When it comes to the case of Bernard, his reply over the Facebook post of Alan would
be considered as a counter offer owing to the change in consideration value. This resulted in
the expiration of original offer based on Hyde v. Wrench. This counter offer was declined by
Alan and he again stated that the original consideration price. However, this offer was still open
as Alan had been made another offer, which was still to be accepted by Alan. So, Bernard
accepted this new offer of Alan and posted his acceptance on 05 November, which would be
the ‘date of acceptance’ based on postal rules. As Alan looked out for the money, the intention
was clearly present. The other elements of contract formation have been assumed to be
present. And so, it can be concluded that a contract was formed in between Alan and Bernard.

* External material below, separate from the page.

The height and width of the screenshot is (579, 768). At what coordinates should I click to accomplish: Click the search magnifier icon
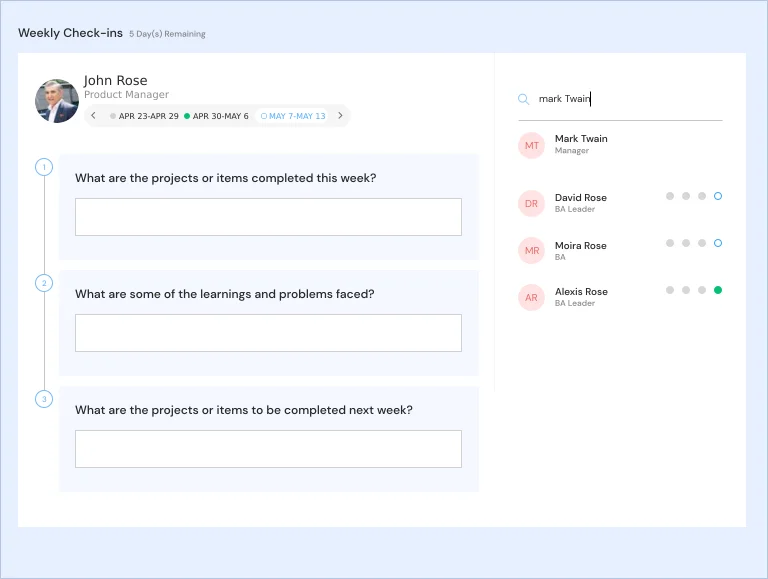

When it comes to the case of Charleen, the offer had never been made for Charleen as
she was not yet a student of Kaplan and was sister of Alan, instead of being his friend. Also,
when the offer had been made by Charleen for purchase of book to Alan, the same was not
accepted as Alan remained silent, and silence is not acceptance as per Felthouse v Bindley.
In the case of Damien, the offer would be deemed to have been made to him as he
studied at Kaplan. His acceptance was attained on 04 November when he gave the cash amount
to Alan, as a result of which a contract was created between the two individuals.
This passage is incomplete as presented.